Baca artikel IDN Times lainnya di IDN App
Install
For
You

Obrolan Garing Ternyata Baik untuk Kesehatan Mental, Sudah Tahu?

Obrolan Garing Ternyata Baik untuk Kesehatan Mental, Sudah Tahu?
ilustrasi kedua perempuan berbincang (pexels.com/augustderichelieu)
Intinya Sih
  • Obrolan ringan yang sering dianggap membosankan ternyata bisa memberikan rasa senang dan hangat setelah dijalani, menepis ekspektasi negatif banyak orang terhadap percakapan sederhana.
  • Koneksi emosional dalam percakapan lebih penting daripada topik pembicaraan; rasa didengar dan saling merespons membuat interaksi terasa bermakna serta meningkatkan kepuasan sosial.
  • Interaksi kecil seperti obrolan singkat membantu mengurangi kesepian, menjaga kesehatan mental, bahkan berdampak positif pada keseimbangan fisik dan emosional sehari-hari.
Disclaimer: This was created using Artificial Intelligence (AI)
Is this "Intinya Sih" helpful?

Sering kali kita menghindari obrolan ringan karena takut terasa membosankan atau canggung. Padahal, percakapan sederhana justru punya manfaat yang sering diremehkan. Tanpa disadari, obrolan garing bisa menjadi cara mudah untuk menjaga kesehatan mental sehari-hari.

Alih-alih menghindar, mencoba terlibat dalam percakapan ringan bisa membuka peluang koneksi yang lebih bermakna. Bahkan, topik sepele seperti cuaca atau rutinitas harian pun bisa membawa dampak positif. Yuk, pahami alasan di balik manfaatnya berikut ini!

1. Obrolan sederhana ternyata lebih menyenangkan dari yang kamu kira

ilustrasi kedua perempuan berbincang
ilustrasi kedua perempuan berbincang (pexels.com/brettsayles)

Banyak orang menganggap obrolan ringan akan terasa membosankan sejak awal. Ekspektasi ini membuat kita cenderung menghindari interaksi kecil dengan orang di sekitar. Padahal, kenyataannya sering kali berbeda dari yang kita bayangkan.

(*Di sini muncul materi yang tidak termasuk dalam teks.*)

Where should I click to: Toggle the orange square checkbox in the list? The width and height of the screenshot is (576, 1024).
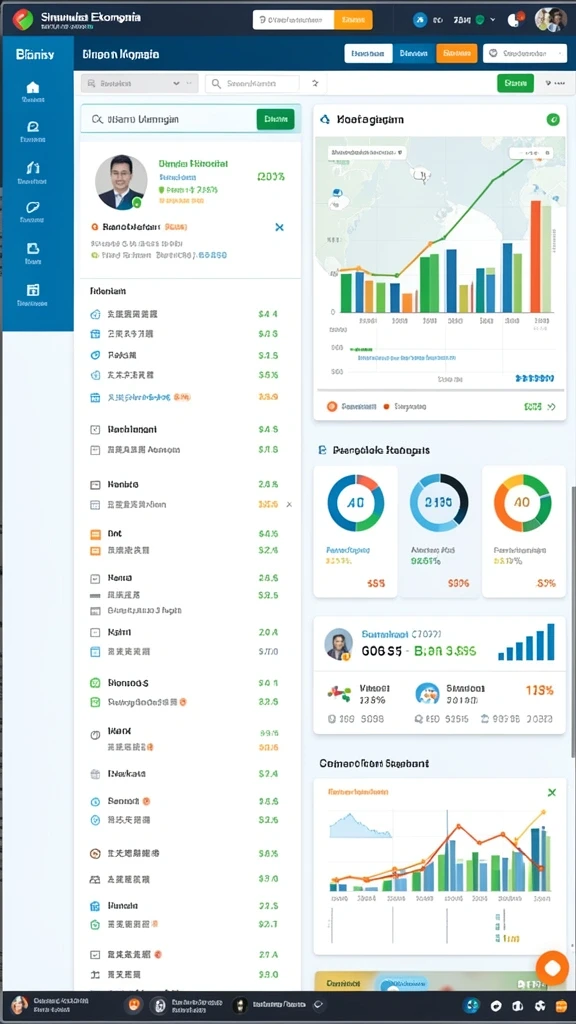(x=95, y=534)
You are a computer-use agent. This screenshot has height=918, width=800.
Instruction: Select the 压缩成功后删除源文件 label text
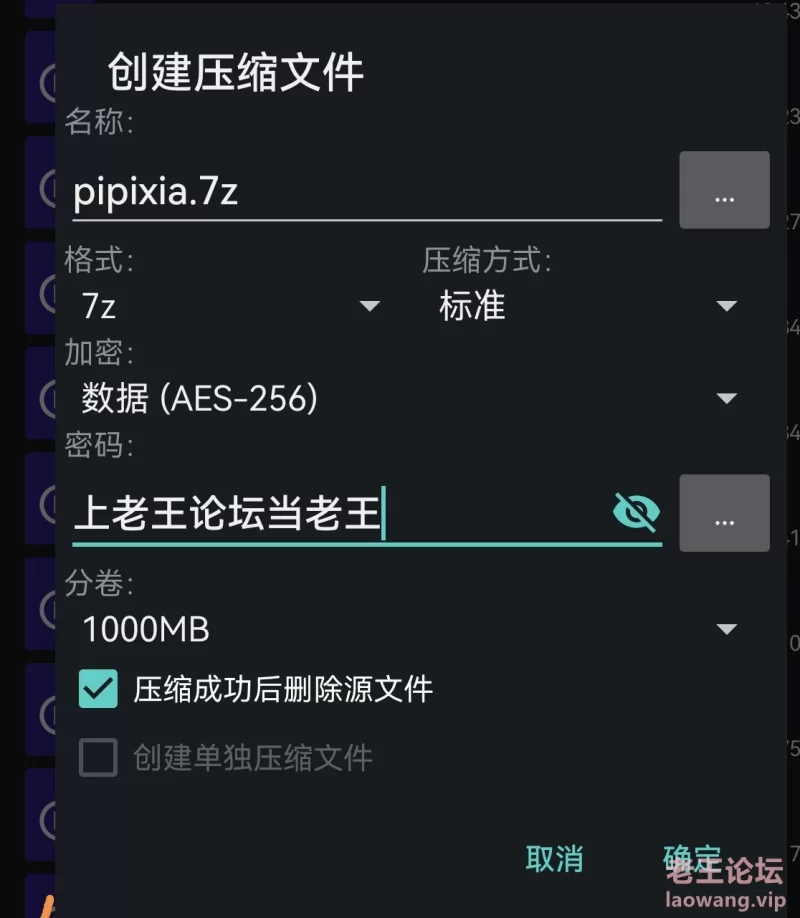tap(283, 689)
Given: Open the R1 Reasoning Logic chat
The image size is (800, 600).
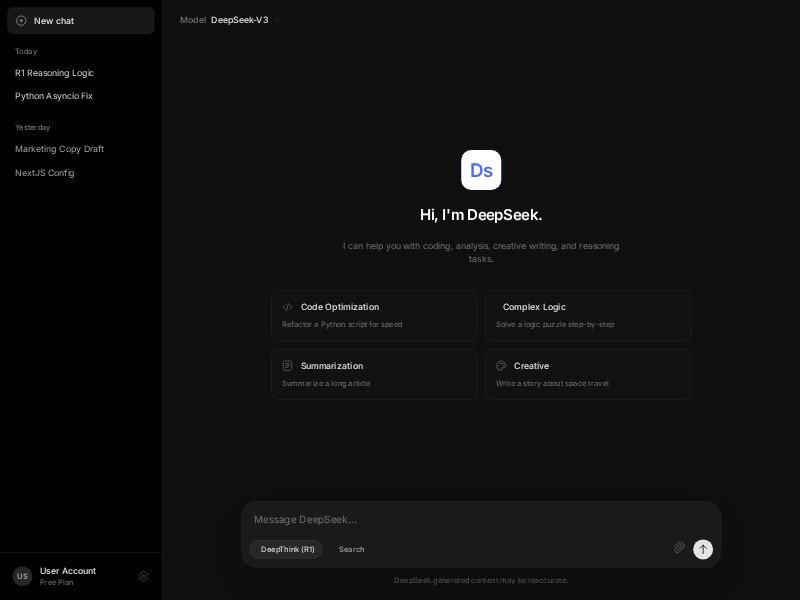Looking at the screenshot, I should [x=54, y=73].
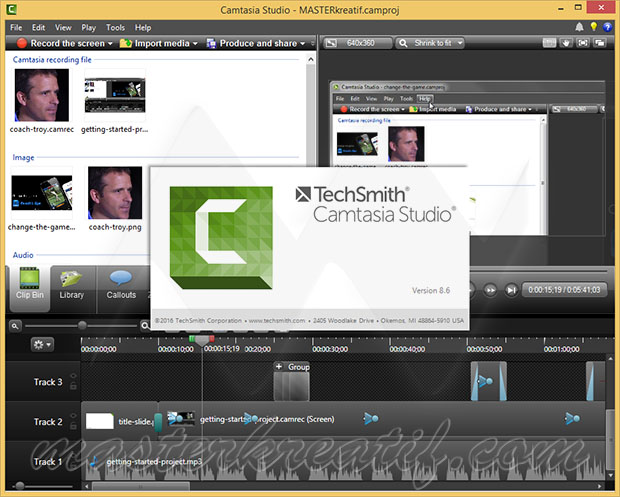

Menariknya, setelah benar-benar dijalani, banyak orang justru merasa percakapannya lebih menyenangkan. Bahkan, topik yang awalnya terasa biasa saja bisa jadi terasa hangat. Ini menunjukkan kalau ekspektasi negatif kita sering kali berlebihan.

“Kami memutuskan melakukan penelitian ini karena begitu banyak orang menghindari percakapan yang mereka pikir akan membosankan. Kita sering membatalkan obrolan ringan, merasa cemas menghadapi acara networking, dan berasumsi bahwa topik tertentu tidak akan menarik,” ujar Elizabeth Trinh, penulis utama studi dan mahasiswa doktoral di University of Michigan, dikutip dari SELF.

2. Koneksi lebih penting daripada topik pembicaraan

ilustrasi hangout bareng teman
ilustrasi hangout bareng teman (unsplash.com/priscilladupreez)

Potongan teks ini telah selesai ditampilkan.